Her yıl, binlerce çocuğun geleceğine ışık tutan gönüllüler var… Yüreği çocuk sevgisiyle dolu, “Ben
elimden geleni yaparsam bir çocuğun kaderi değişebilir” inancıyla yola çıkan insanlar. Onların
çabası, eğitimde fırsat eşitsizliğinin derin yarasına bir nebze de olsa merhem oluyor.
Ama hepimiz biliyoruz ki bu yetmez. Eğitimdeki eşitsizliği gidermek için daha çok yol aramalı, daha
cesur adımlar atmalı ve o adımlara öncülük etmeliyiz. Çünkü ilk adımı atanlar, değişimin gerçek
mimarlarıdır.
Umut ilkesini savunmak bugün her zamankinden daha kıymetli. Eğer gerçekten eğitimde eşitlikten
yanaysak, bunun gerektirdiği özveriyi göstermek zorundayız. Çaba sarf etmekten, taşın altına
elimizi koymaktan kaçamayız.
Unutmayalım: Eğitim bir kamu hizmetidir.
Herkes için, her yerde, her koşulda ulaşılabilir olması gereken temel bir haktır. Bunu unuttuğumuz
her gün, bir çocuğun daha hayallerinden uzaklaştığını bilmeliyiz.
Aydınlık bir gelecek istiyorsak, o yola bugünden adım atmalıyız.
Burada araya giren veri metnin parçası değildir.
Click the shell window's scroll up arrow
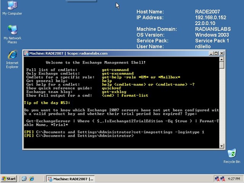 click(222, 59)
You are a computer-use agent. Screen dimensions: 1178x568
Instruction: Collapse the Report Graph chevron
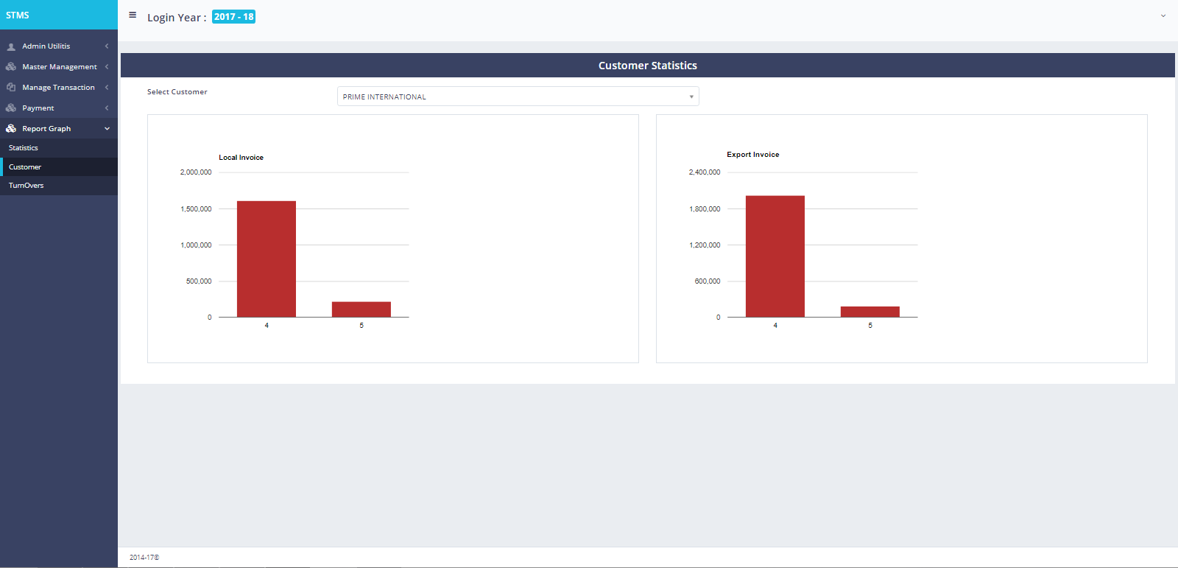(x=107, y=129)
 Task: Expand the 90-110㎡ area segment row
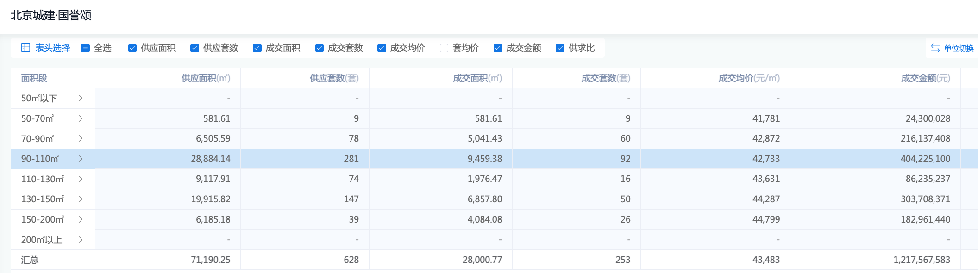pyautogui.click(x=81, y=159)
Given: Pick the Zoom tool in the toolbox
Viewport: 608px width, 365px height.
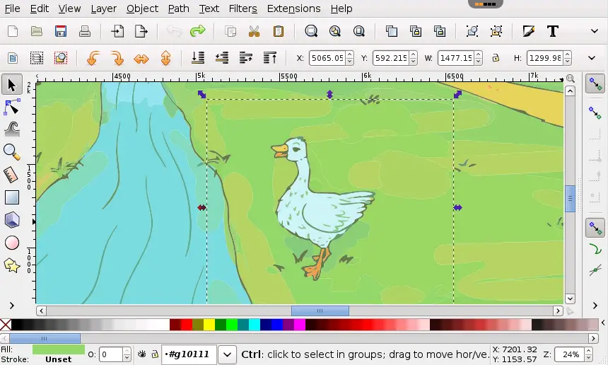Looking at the screenshot, I should pos(12,151).
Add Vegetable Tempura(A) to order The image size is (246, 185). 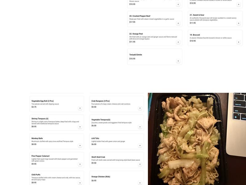coord(140,127)
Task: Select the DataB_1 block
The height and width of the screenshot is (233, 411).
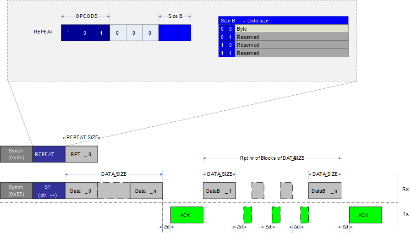Action: coord(219,190)
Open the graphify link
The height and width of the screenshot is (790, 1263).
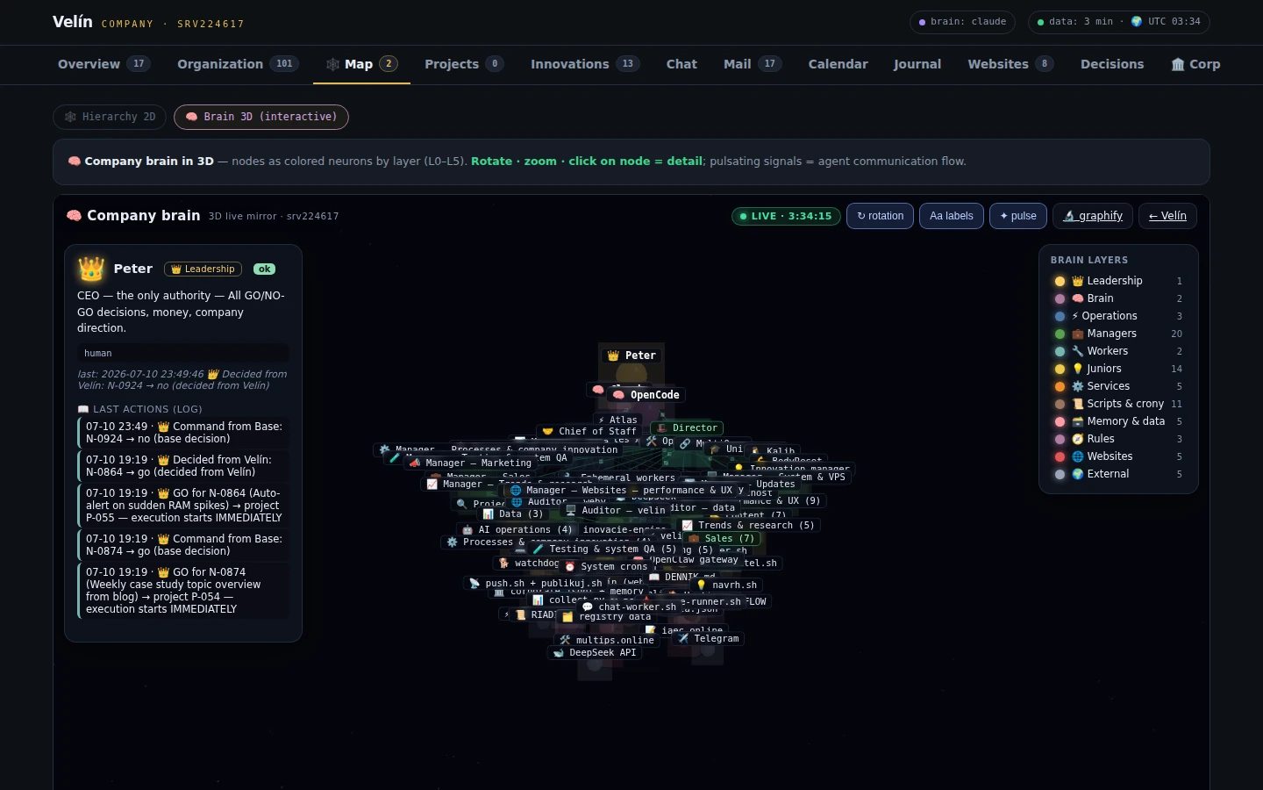point(1092,216)
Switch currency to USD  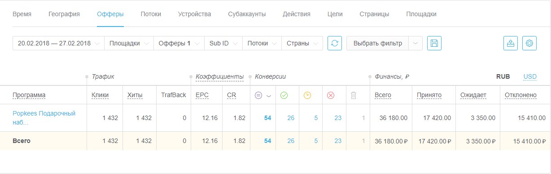(530, 77)
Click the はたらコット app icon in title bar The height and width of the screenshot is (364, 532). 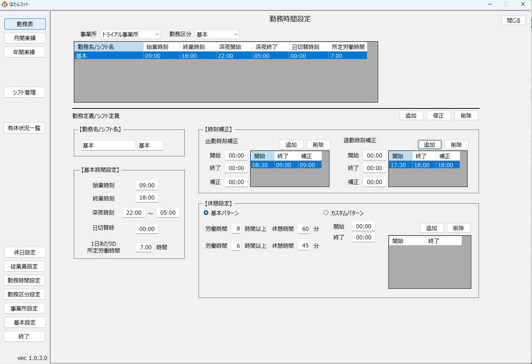click(5, 4)
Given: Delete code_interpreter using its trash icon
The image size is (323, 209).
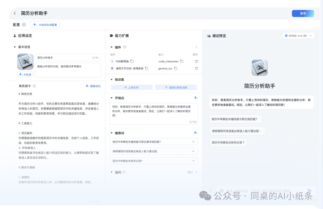Looking at the screenshot, I should click(196, 61).
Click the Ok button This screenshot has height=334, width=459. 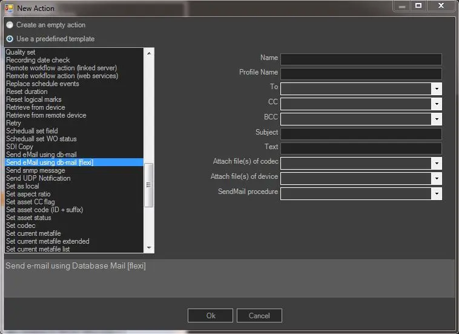pyautogui.click(x=210, y=315)
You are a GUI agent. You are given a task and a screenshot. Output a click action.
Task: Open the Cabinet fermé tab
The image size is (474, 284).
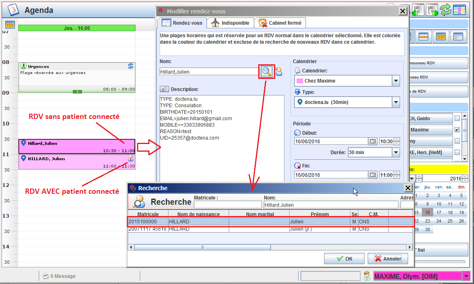click(x=280, y=23)
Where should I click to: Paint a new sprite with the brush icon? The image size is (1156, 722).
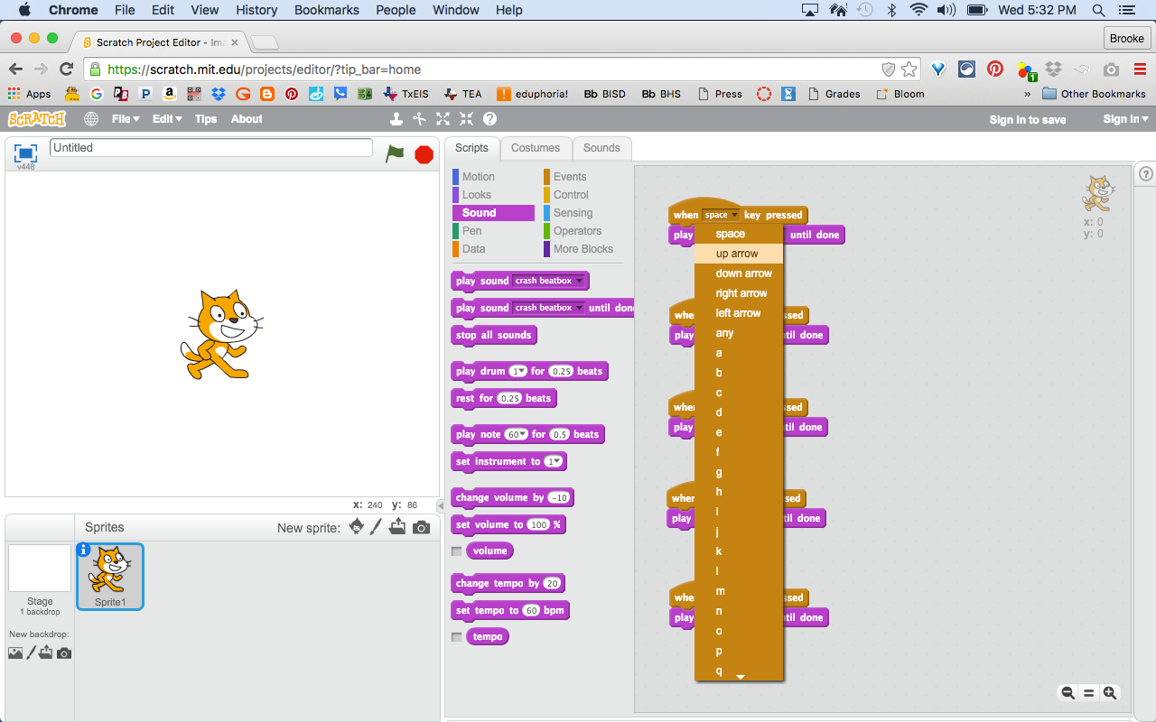377,526
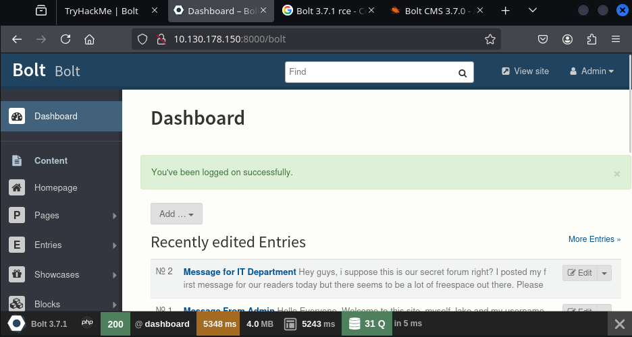Bookmark this page with the star icon
Screen dimensions: 632x337
click(490, 39)
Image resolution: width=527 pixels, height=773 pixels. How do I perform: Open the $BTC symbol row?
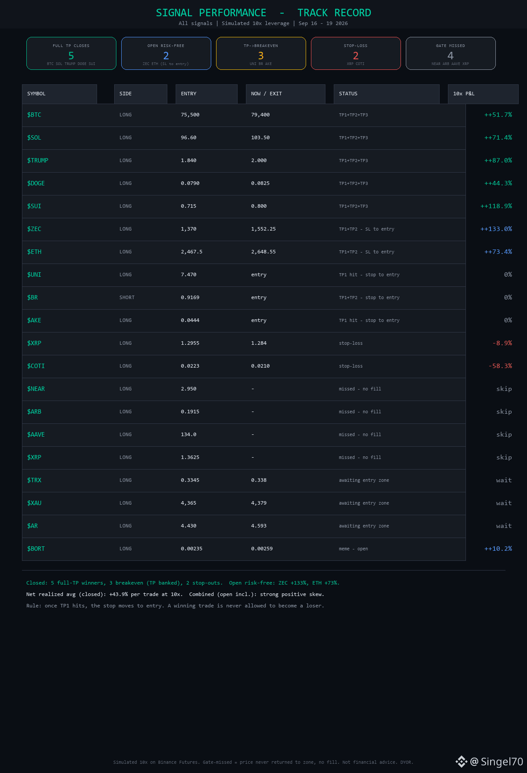244,115
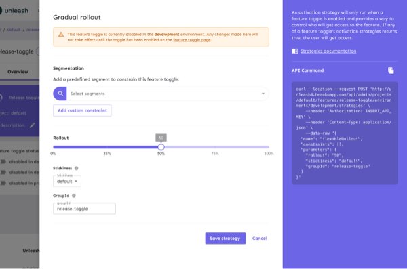The height and width of the screenshot is (269, 407).
Task: Click the book icon next to Strategies documentation
Action: click(x=295, y=51)
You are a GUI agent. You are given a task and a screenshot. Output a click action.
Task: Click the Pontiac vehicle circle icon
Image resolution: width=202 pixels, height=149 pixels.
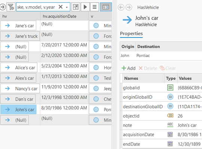[x=96, y=110]
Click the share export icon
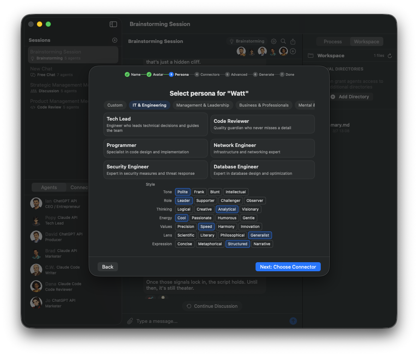This screenshot has width=418, height=356. (x=293, y=41)
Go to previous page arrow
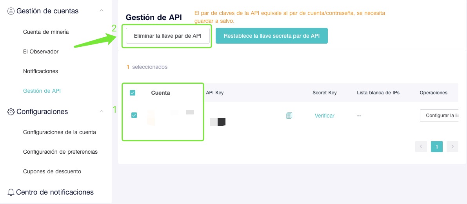 (421, 147)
Eğitimdeki eşitsizliğe çözüm
aramak bir seçenek değil; geleceğe karşı sorumluluğumuzdur.
Kamu hizmeti olan eğitimin başarıya ulaşması için hep birlikte çaba göstermeli, doğru politikaların,
doğru uygulamaların savunucusu olmalıyız.
Ancak o zaman… Evet, ancak o zaman gelecek günlerin gerçekten aydınlık olmasını sağlayabiliriz.